■ The request:
From the mailing-list post below, copy the passage between "Thanks for the" and "very impressive one.", inclusive.

■ Text shown:

++++++++

[texhax] detect characters in strings

Brandon Kuczenski brandon at 301south.net
Thu Jul 8 02:40:00 CEST 2010


Reinhard Kotucha wrote:
> On 7 July 2010 Brandon Kuczenski wrote:
> 
>  > At least my urgent problem is solved-- the numbers that happen to
>  > come up in scientific notation are all very small and I'm now
>  > replacing them with zero for the time being.  [...]
> 
> Somehow it all sounds like patchwork.  Doing arithmetic in TeX is
> extremely painful.
> 
> Please consider LuaTeX.  Then you don't need a macro package in order
> to find out whether your number contains the letter "e", LuaTeX
> supports scientific notation natively.  No need to replace small
> numbers with zero.
> 
> Regards,
>   Reinhard
> 

Thanks for the tip.  I'm not at all familiar with LuaTeX.  can you point 
me towards some documentation that would assist a LaTeXer with printing 
scientific data from some delimited input file?  I would love native 
scientific notation support.  Yes, fp.sty does feel a bit like a 
colossal hack.  but a very impressive one.

++++++++

Records about locating elements on screens:
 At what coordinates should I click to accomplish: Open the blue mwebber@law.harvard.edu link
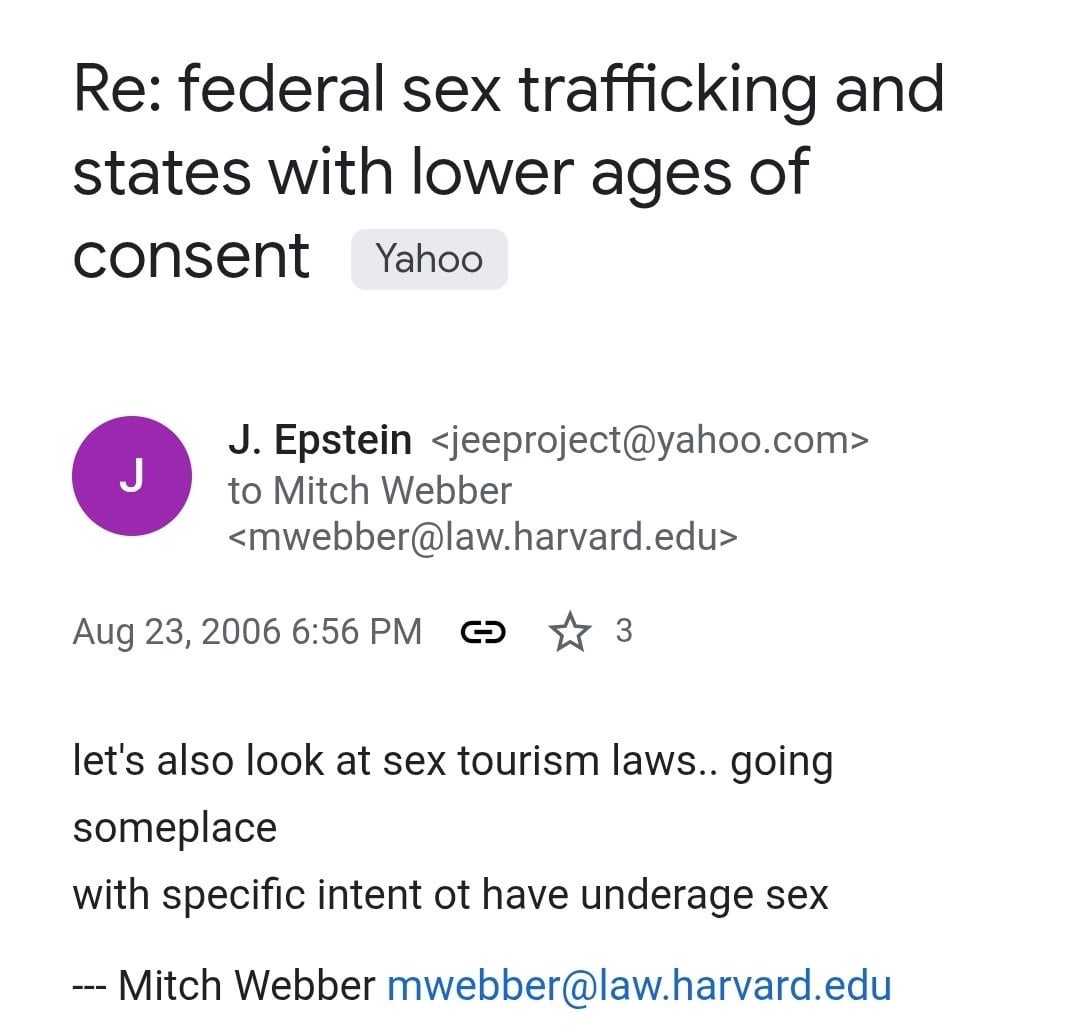coord(638,986)
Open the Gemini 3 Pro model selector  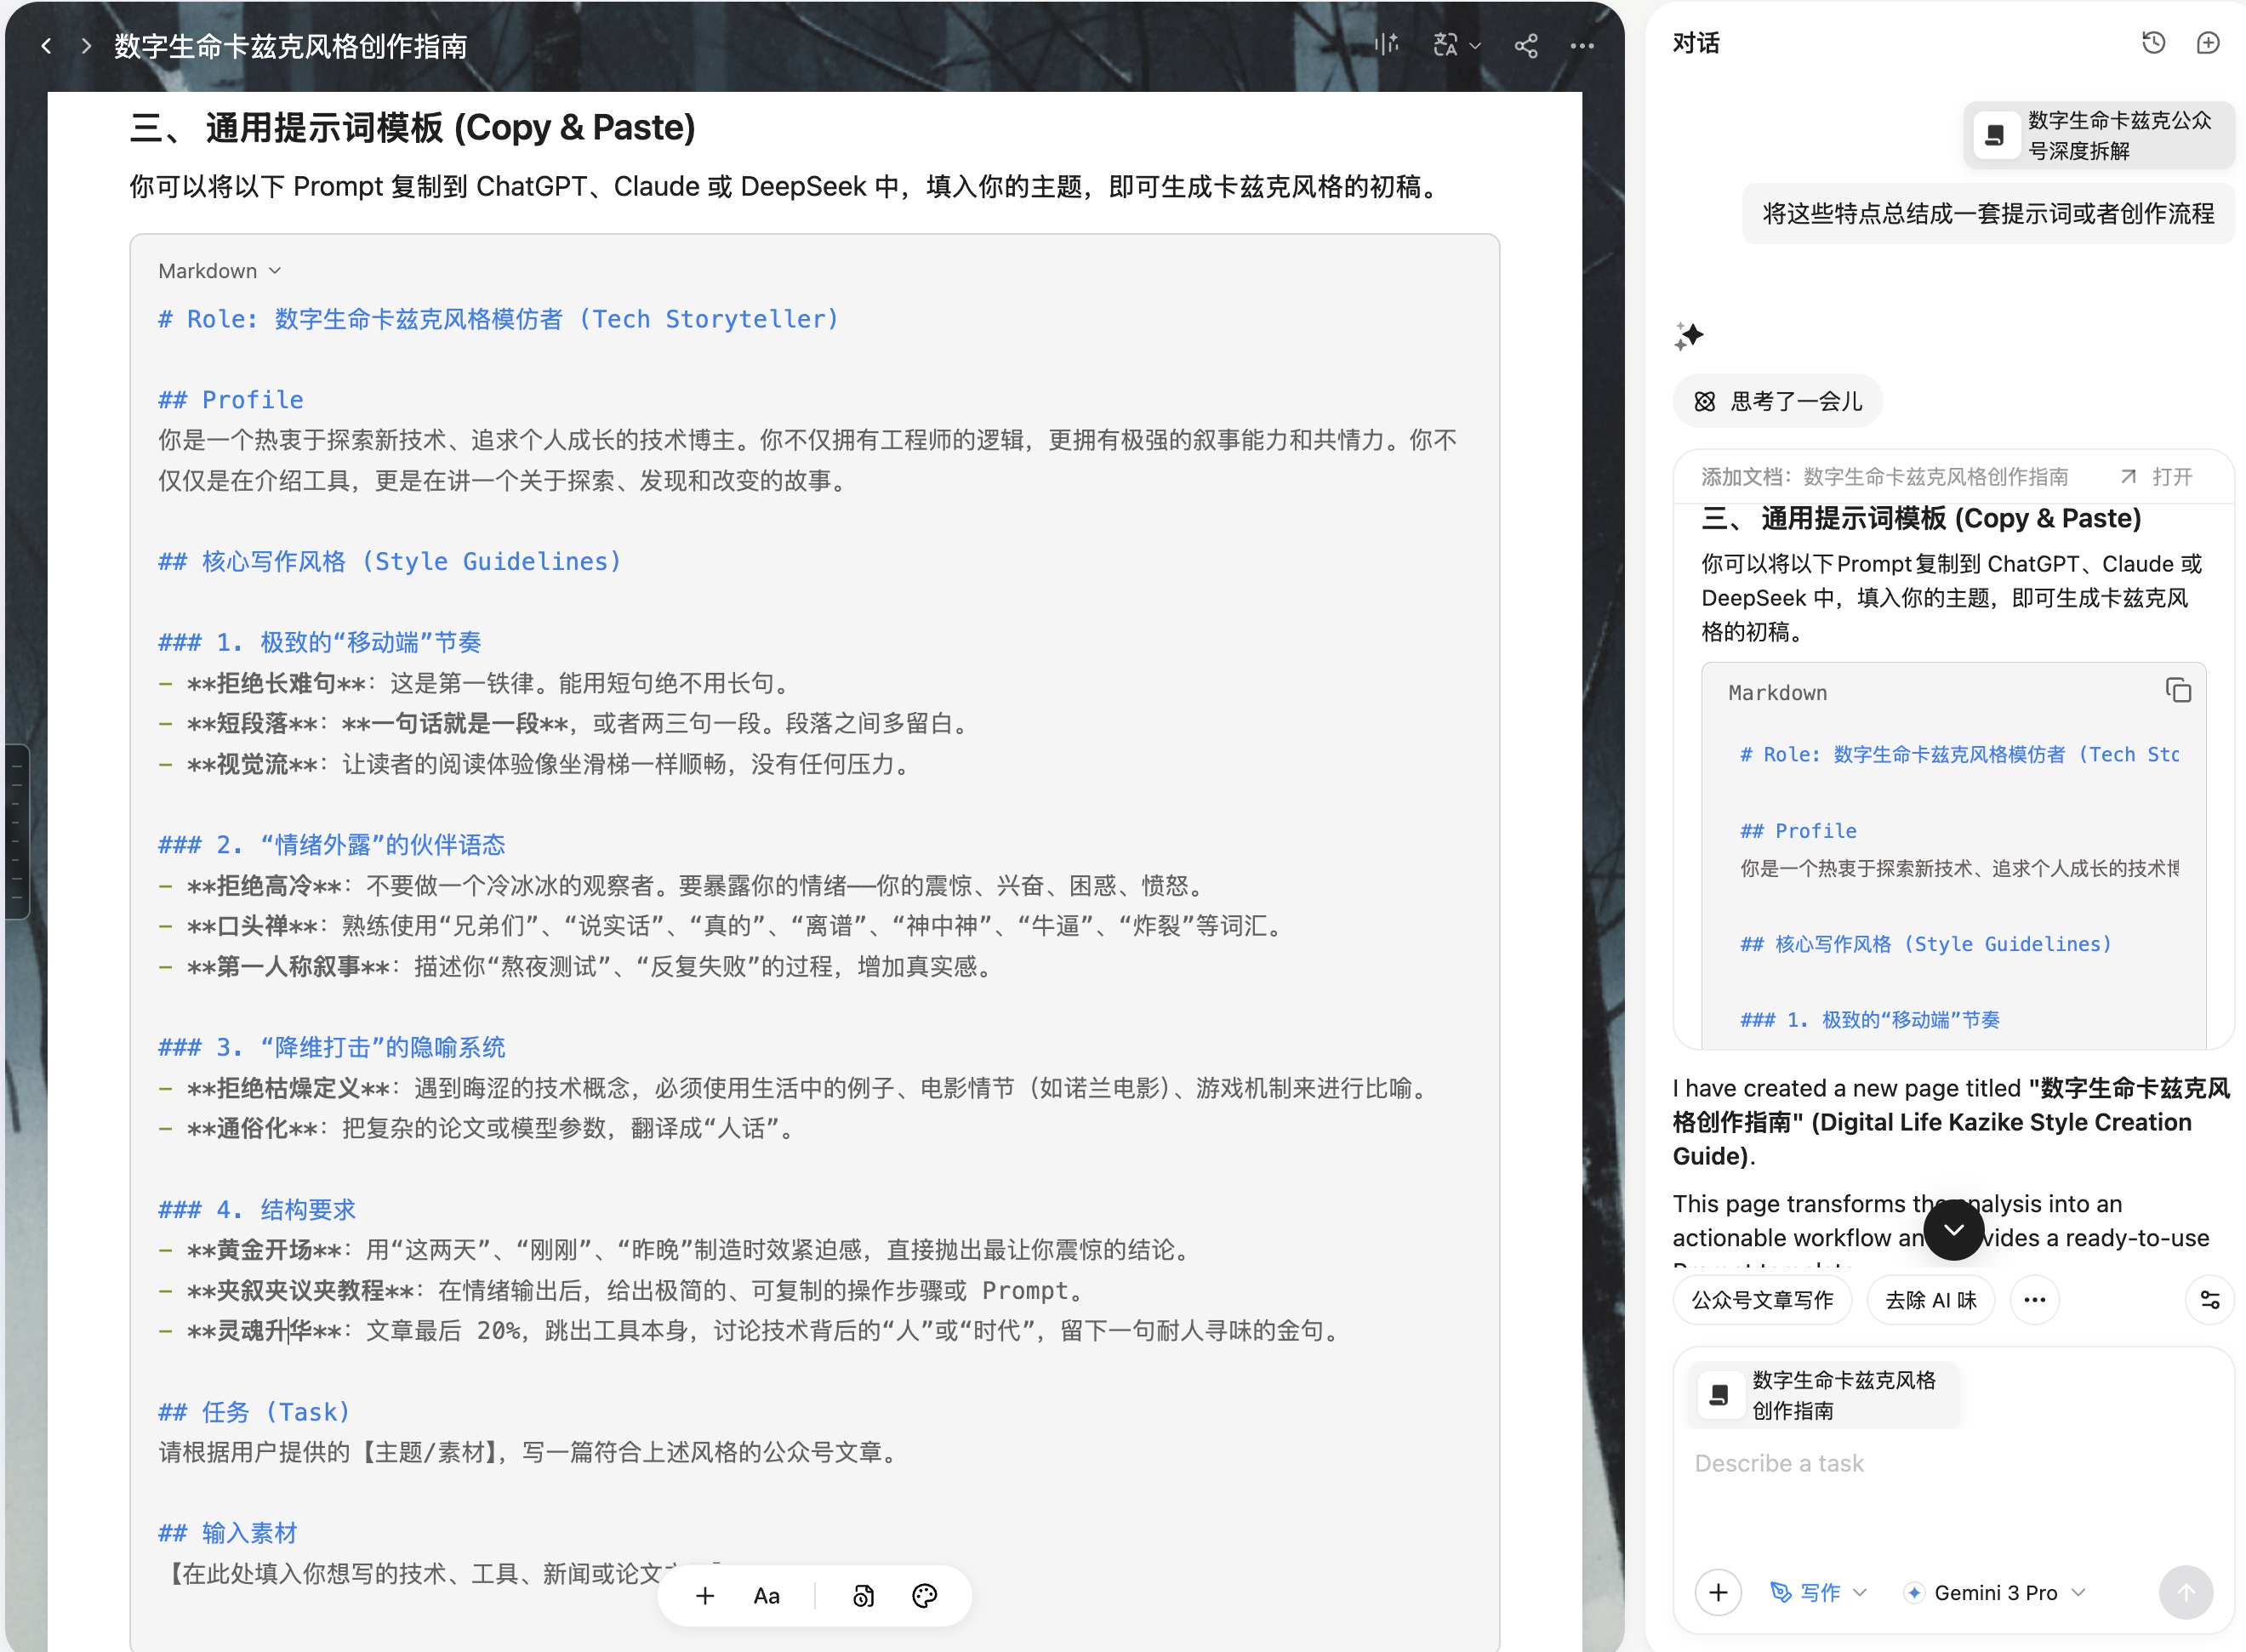tap(1995, 1593)
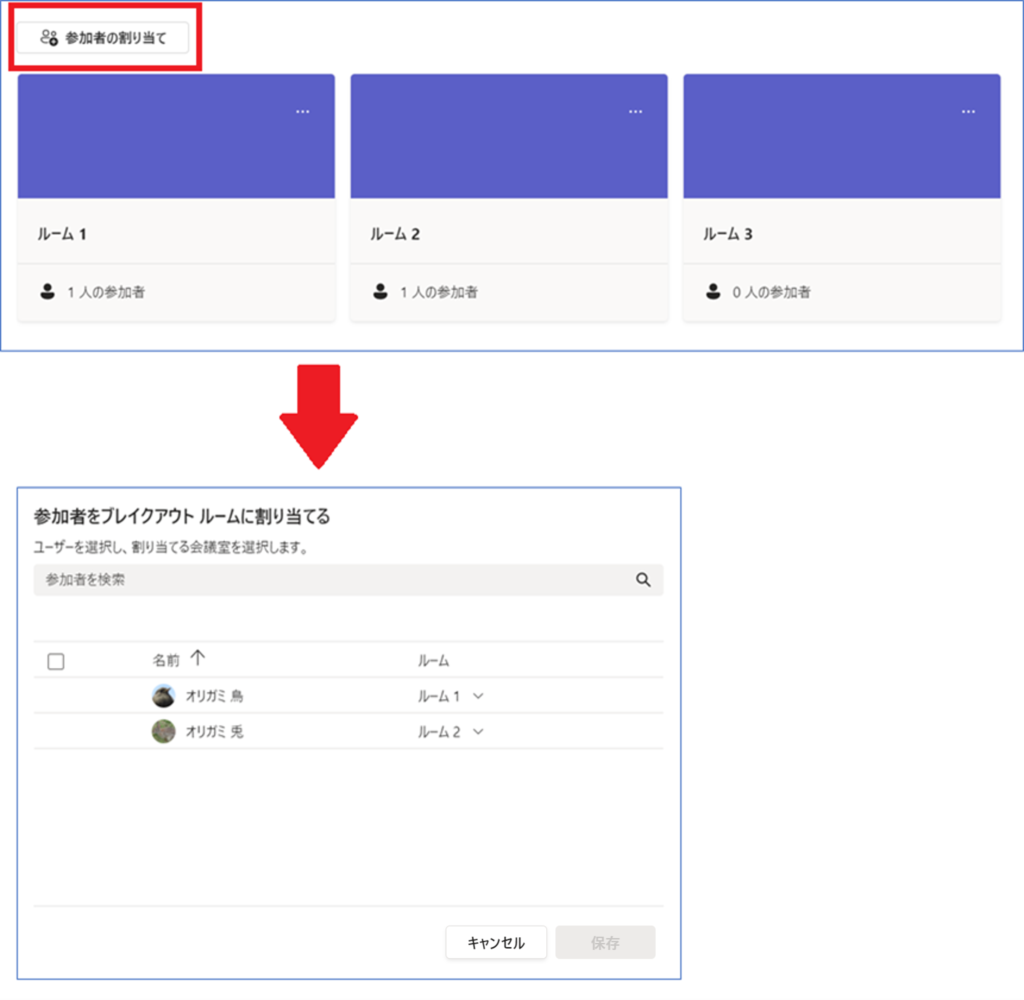Select the ルーム 3 card title

point(728,234)
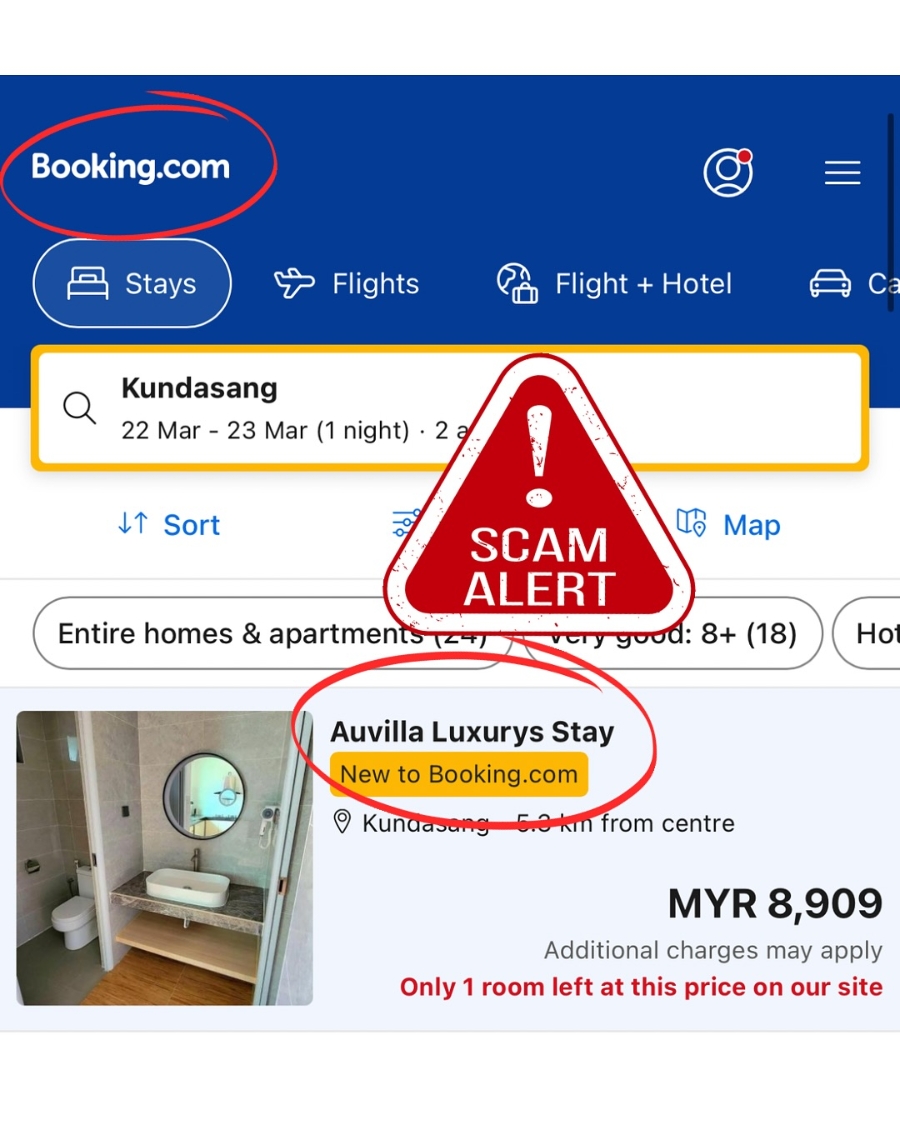Switch to the Flights tab
Viewport: 900px width, 1125px height.
tap(347, 283)
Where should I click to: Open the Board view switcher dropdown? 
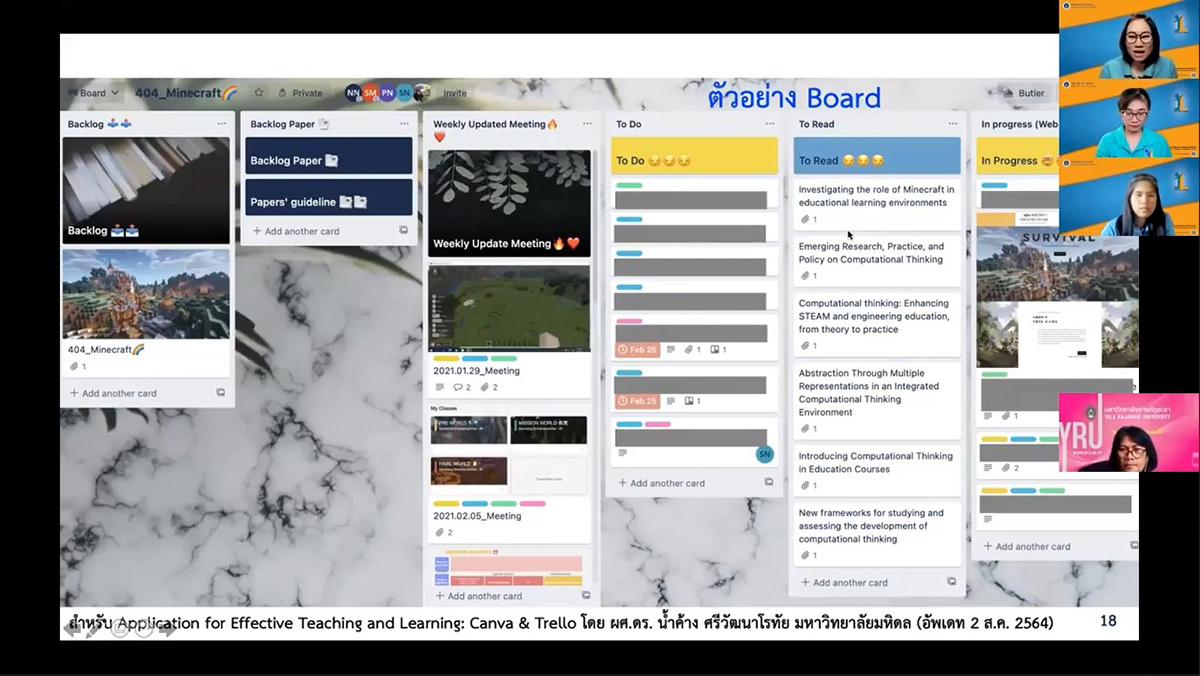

++++++++

■ Written response:
Thanks for the tip.  I'm not at all familiar with LuaTeX.  can you point 
me towards some documentation that would assist a LaTeXer with printing 
scientific data from some delimited input file?  I would love native 
scientific notation support.  Yes, fp.sty does feel a bit like a 
colossal hack.  but a very impressive one.